[Data Boundary: Start]
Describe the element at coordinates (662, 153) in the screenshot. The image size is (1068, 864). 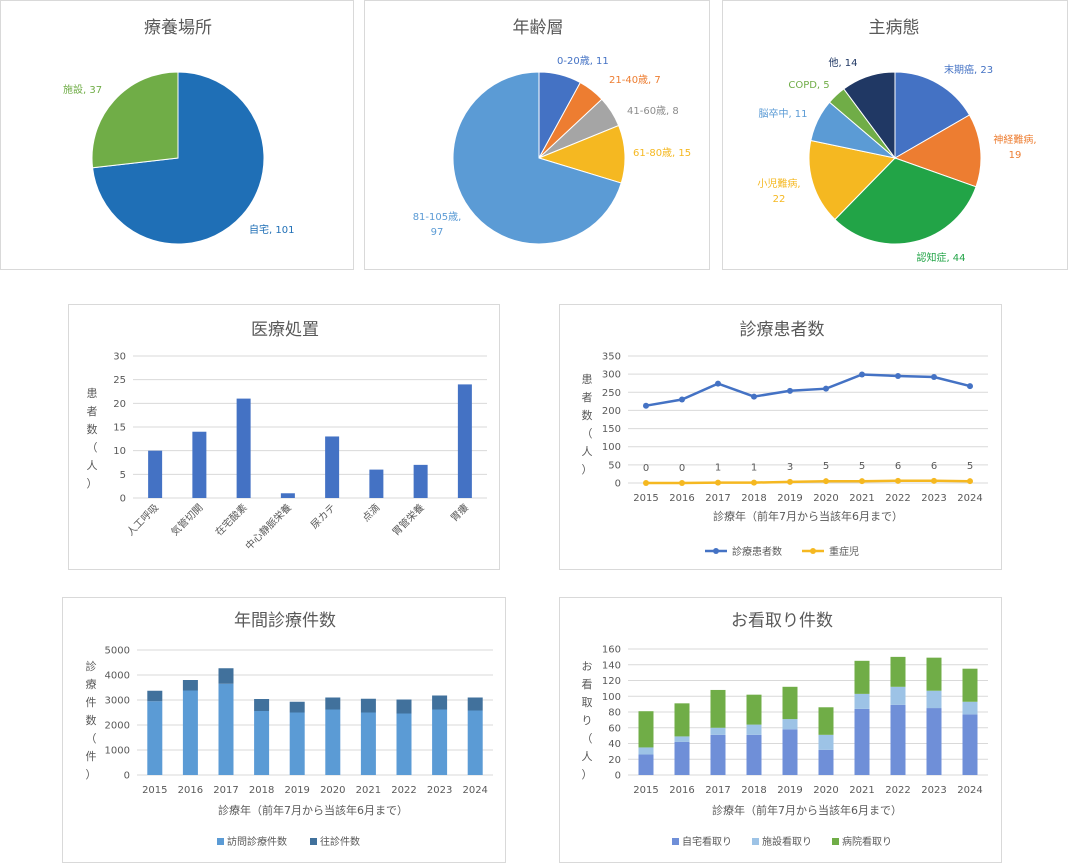
I see `pie-label-3: 61-80歳, 15` at that location.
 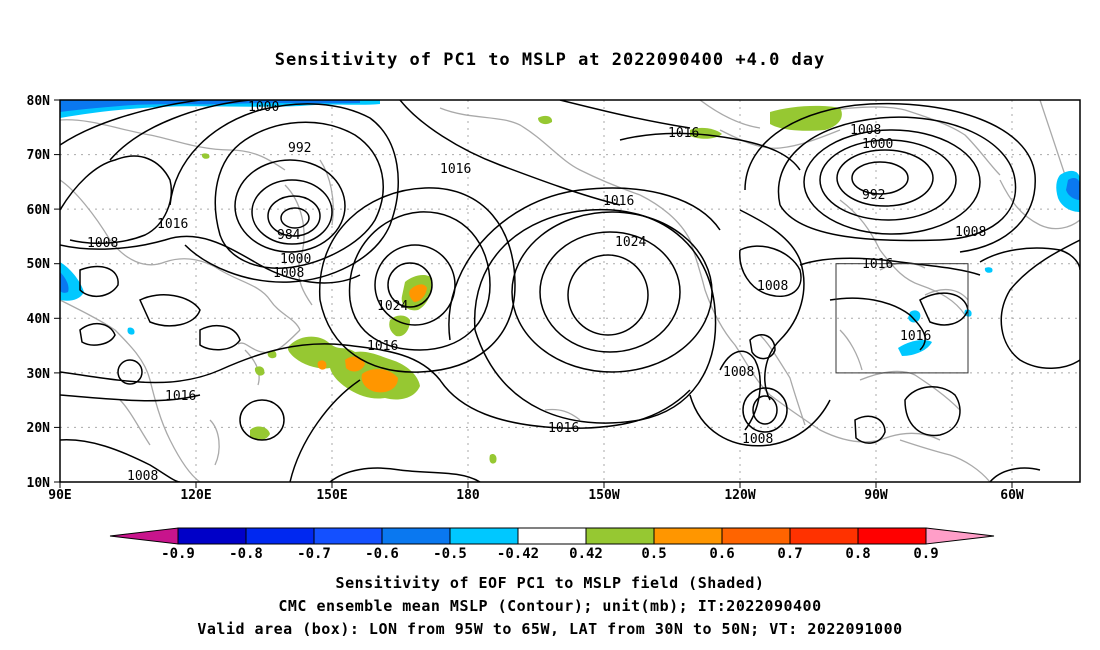 I want to click on lat-label: 50N, so click(x=39, y=264).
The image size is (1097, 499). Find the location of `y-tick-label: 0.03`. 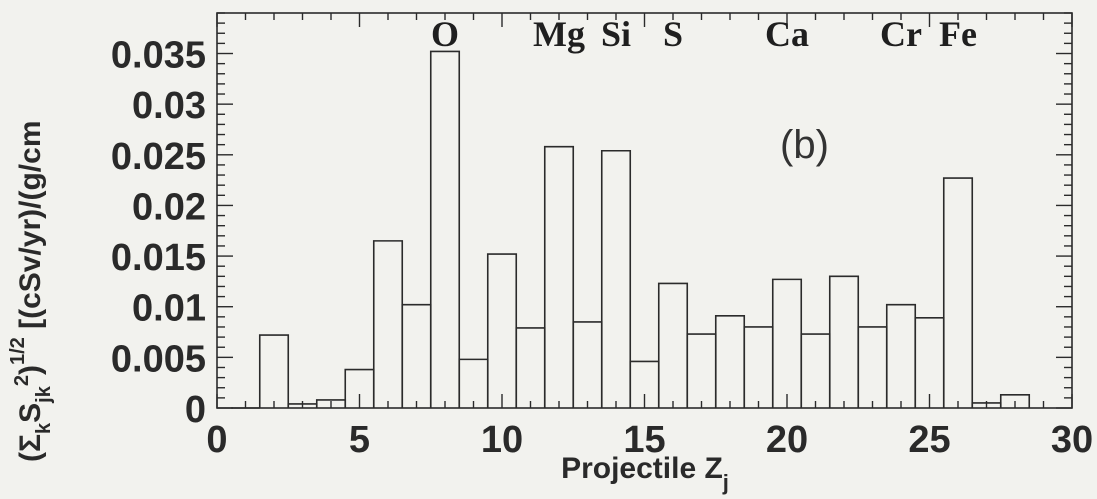

y-tick-label: 0.03 is located at coordinates (169, 106).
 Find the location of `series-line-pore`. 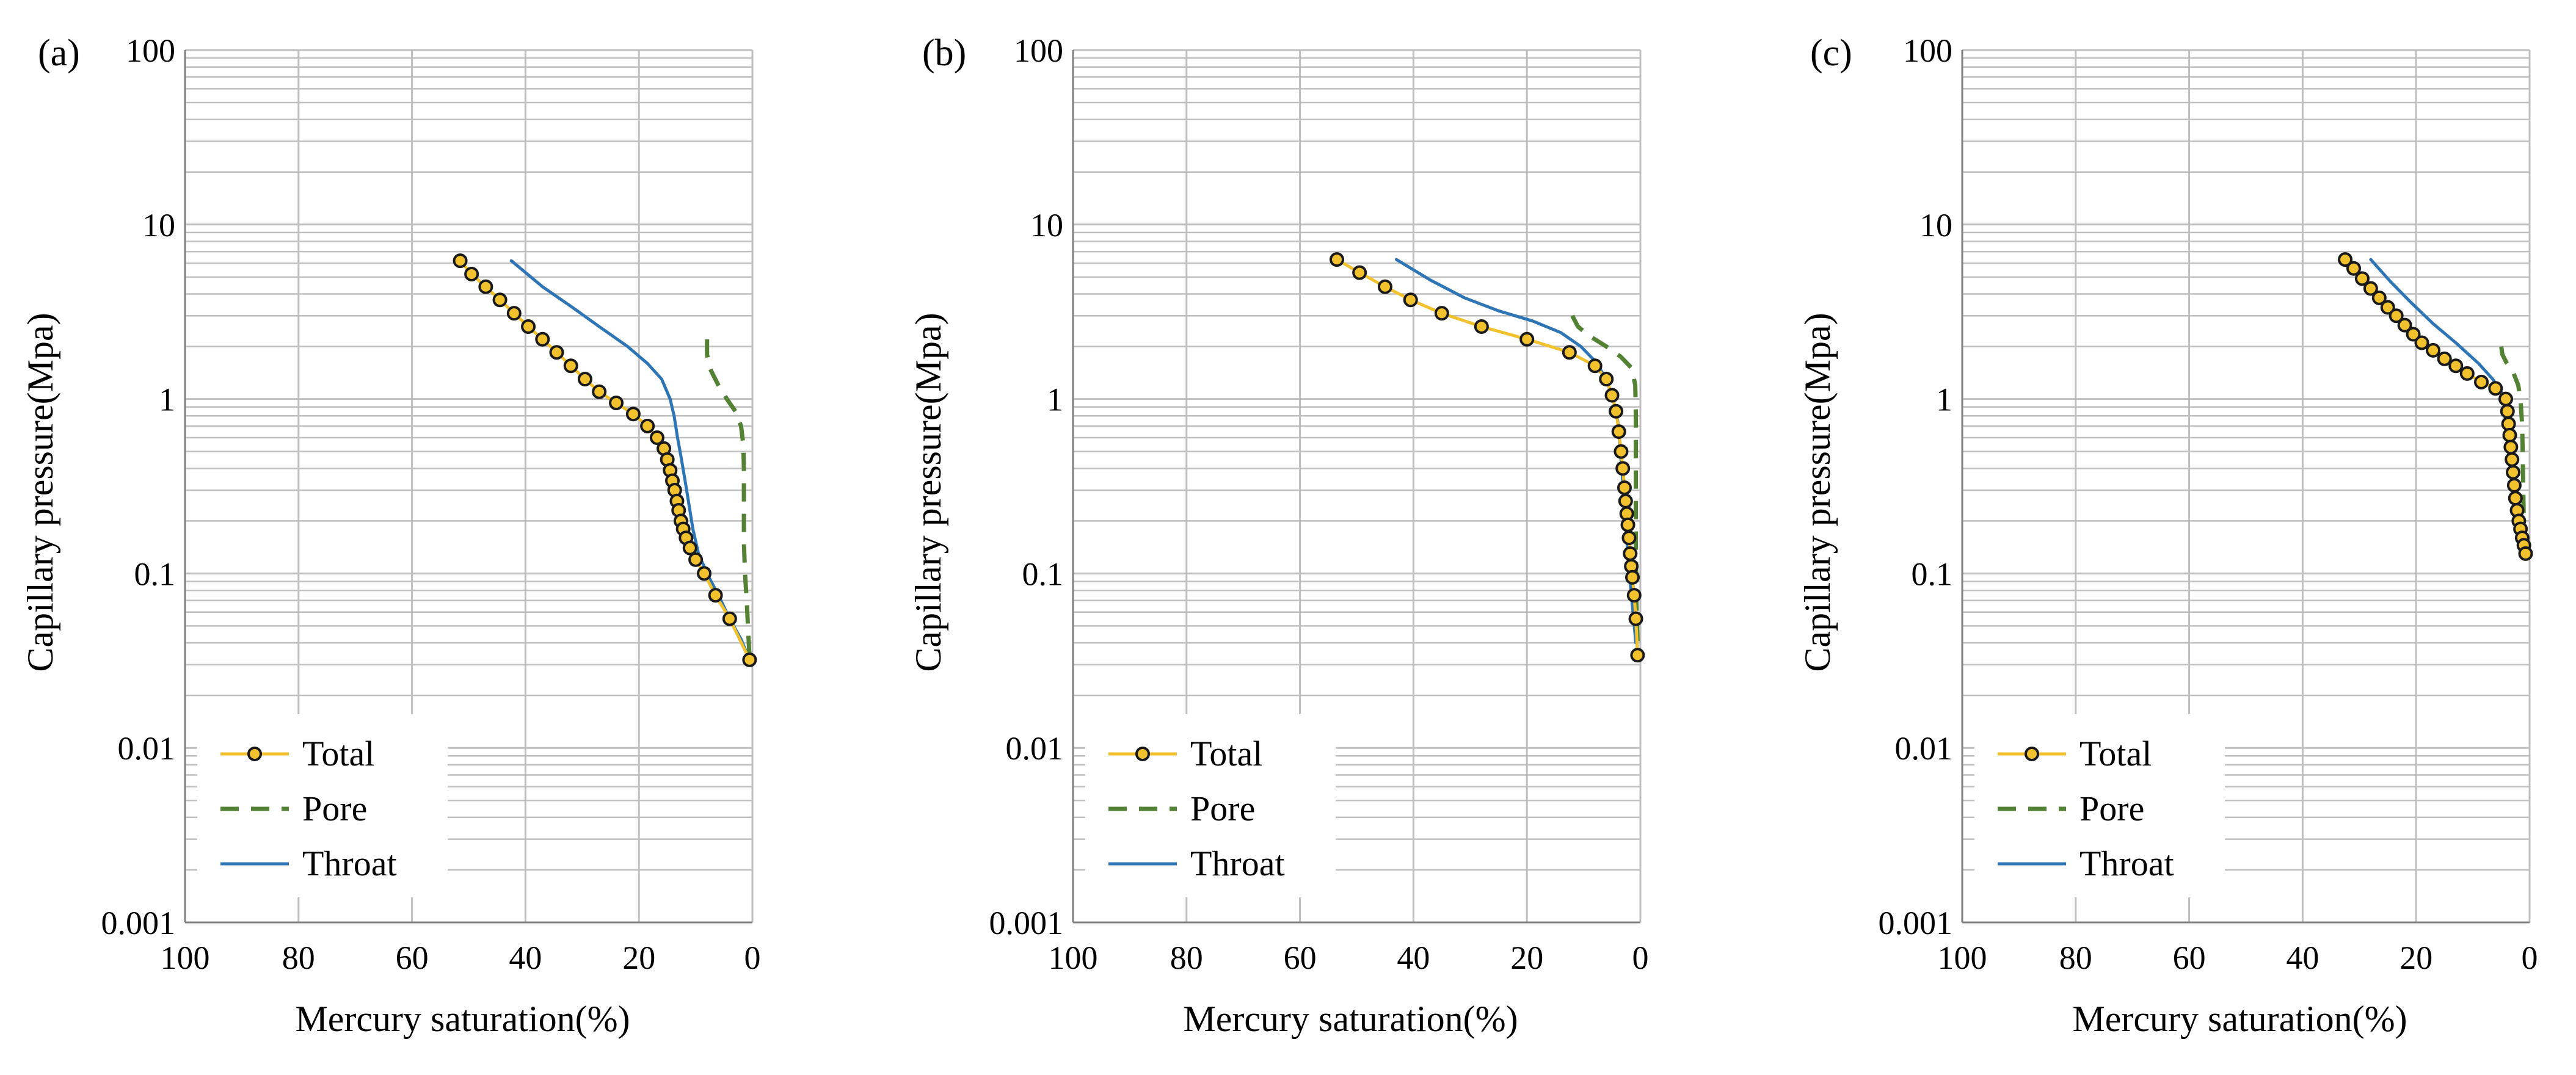

series-line-pore is located at coordinates (729, 500).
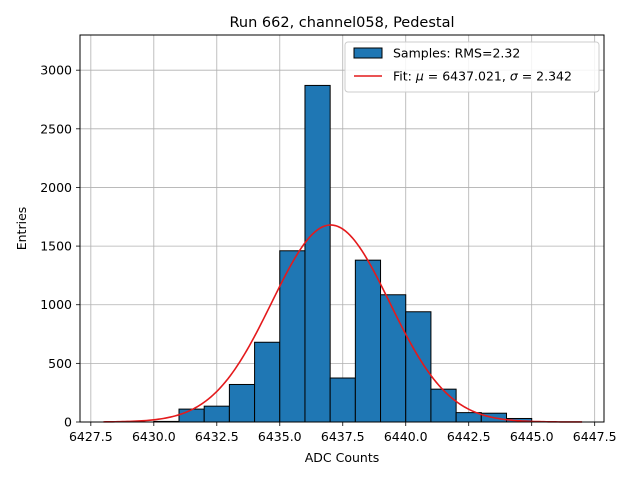 The width and height of the screenshot is (640, 484). Describe the element at coordinates (342, 23) in the screenshot. I see `chart-title: Run 662, channel058, Pedestal` at that location.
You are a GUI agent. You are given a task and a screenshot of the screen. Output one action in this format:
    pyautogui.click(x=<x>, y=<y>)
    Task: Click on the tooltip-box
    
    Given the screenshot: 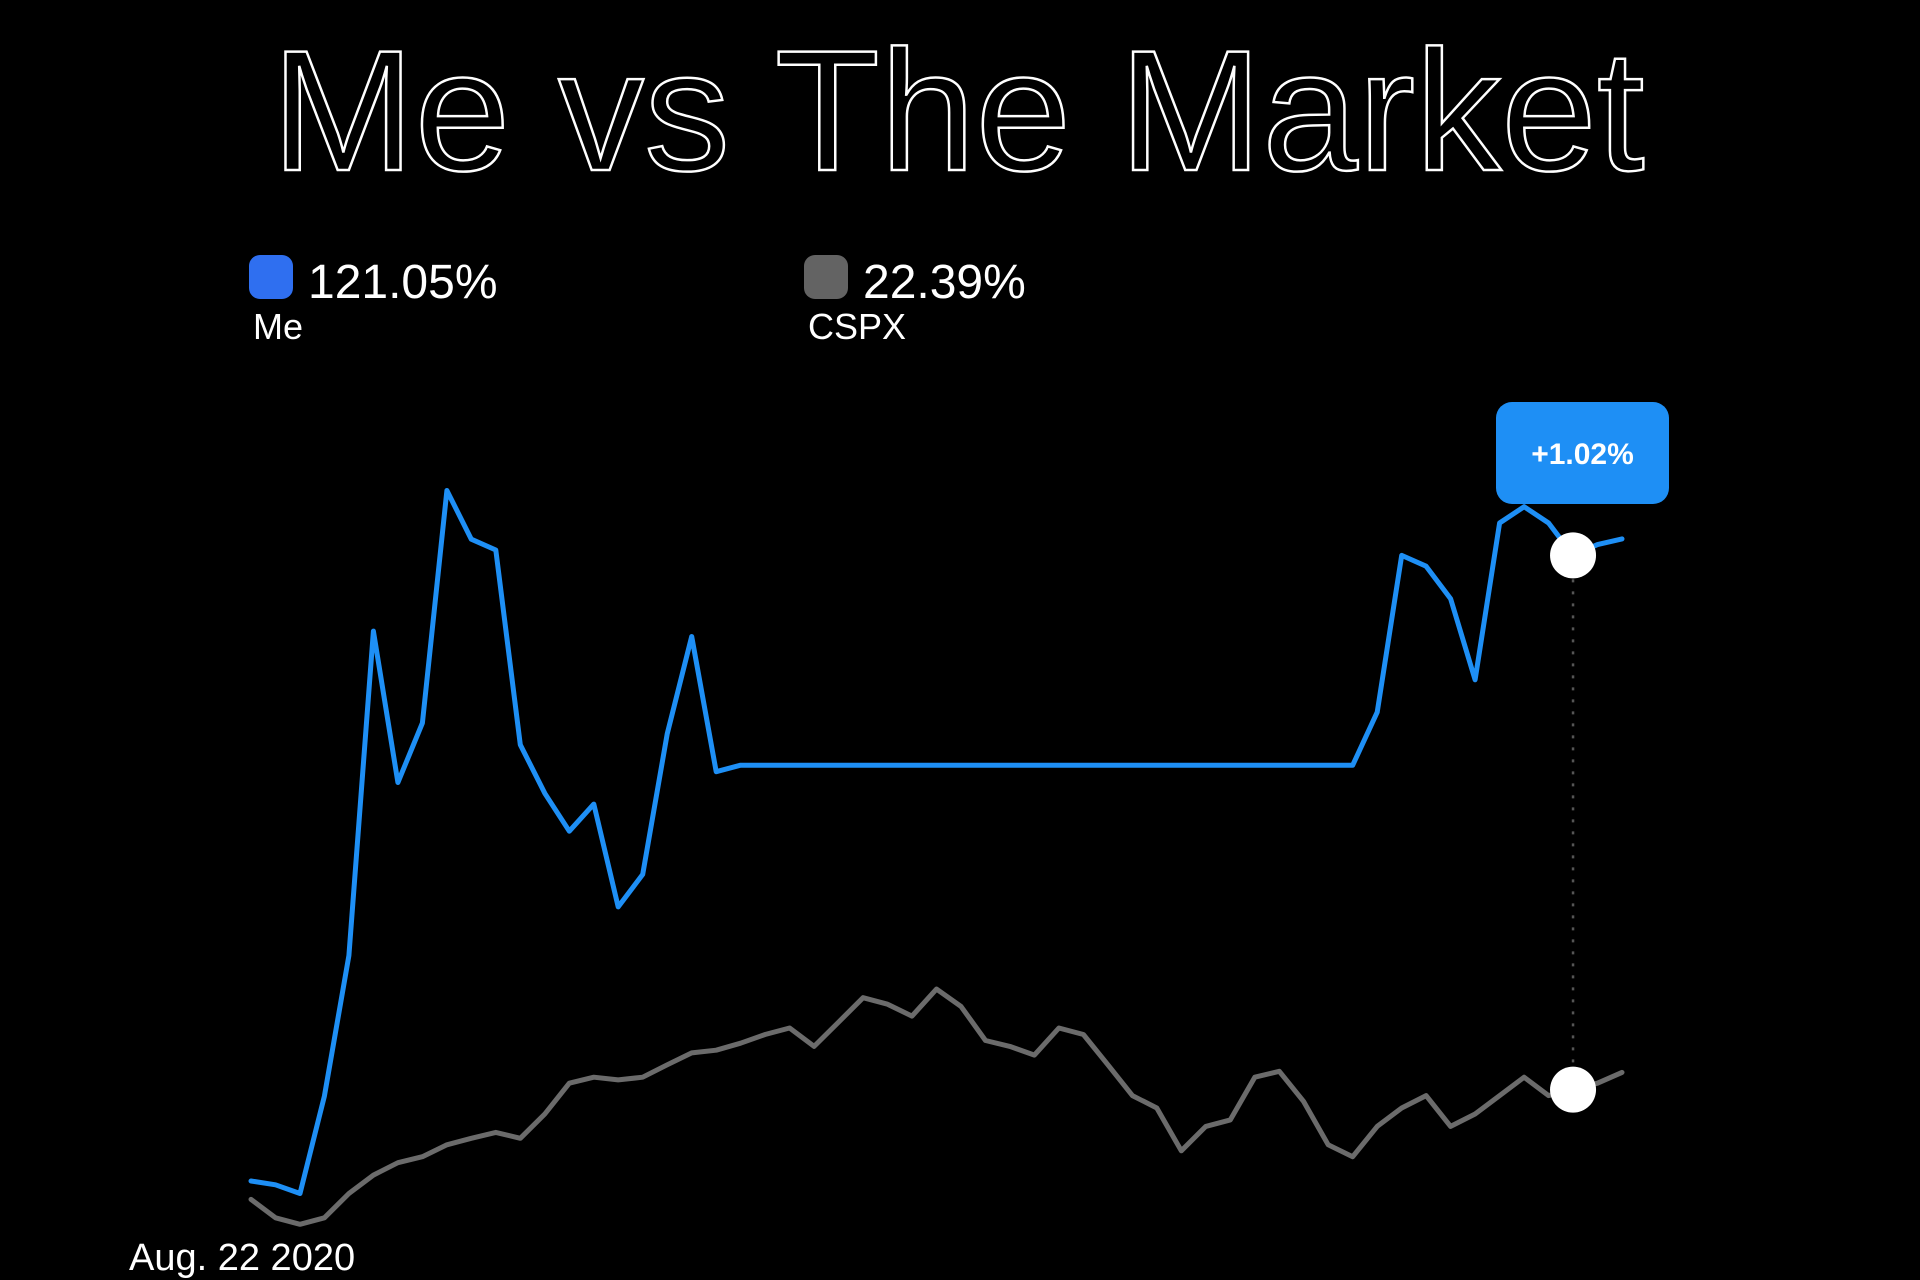 What is the action you would take?
    pyautogui.click(x=1582, y=453)
    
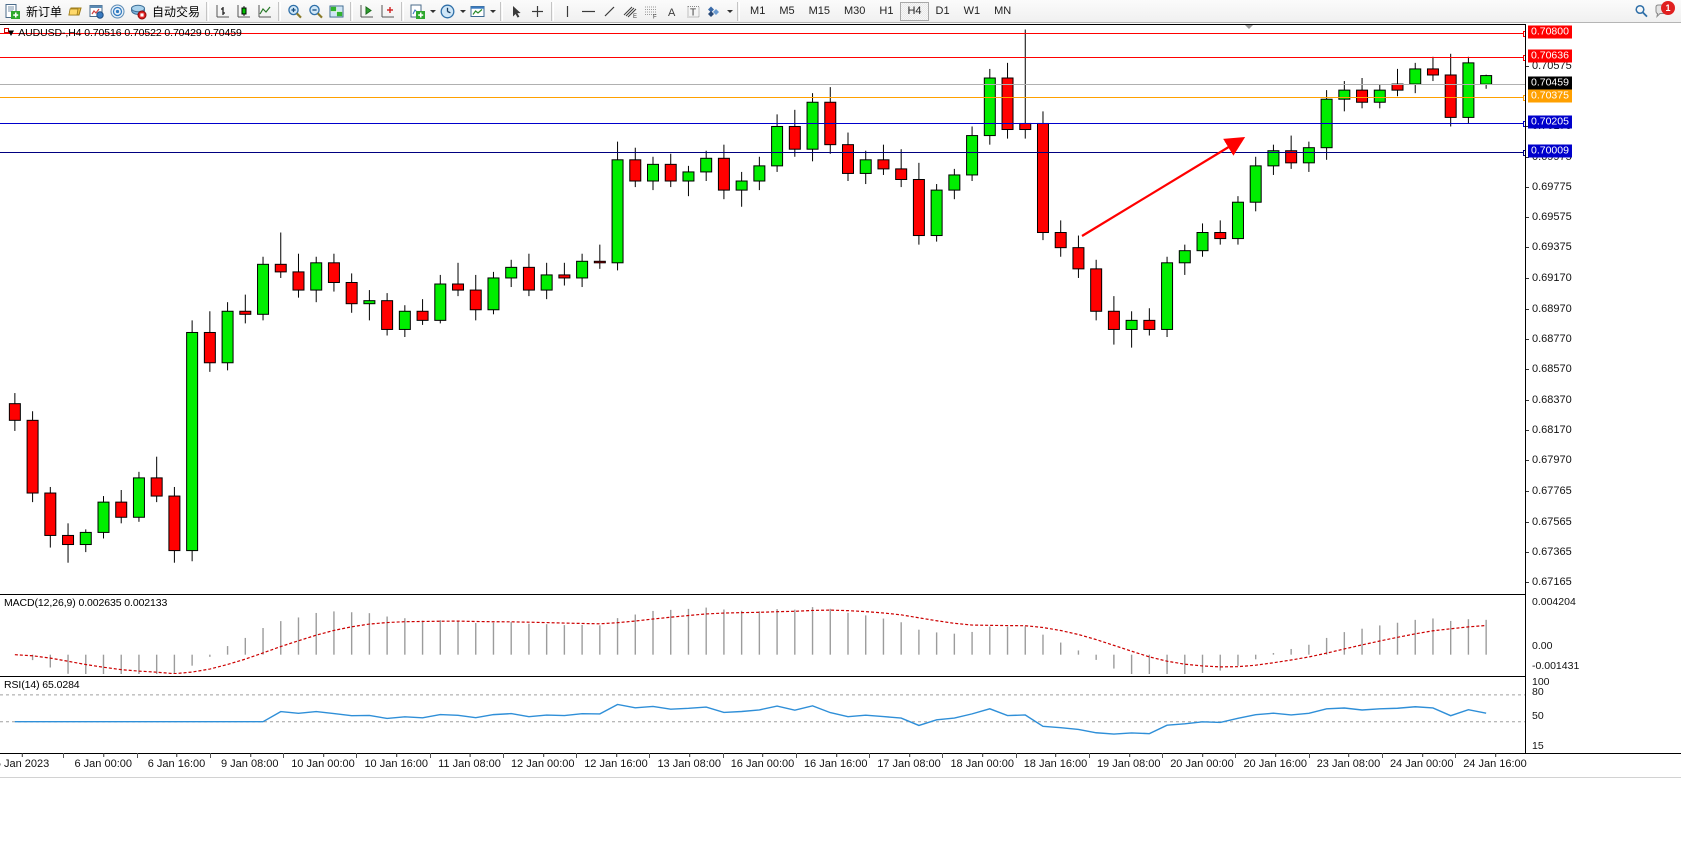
[Data Boundary: End]
Return the records verbatim, starting with the line that contains "I want to click" and continuing through the line that contains "y-tick-label: 0.03 is", with both of those lines included. Leave the pictures out of your answer.

Response for this exercise:
  I want to click on lat-label: 50N, so click(x=39, y=264).
The image size is (1097, 499). Find the location of `y-tick-label: 0.03`. 

y-tick-label: 0.03 is located at coordinates (169, 106).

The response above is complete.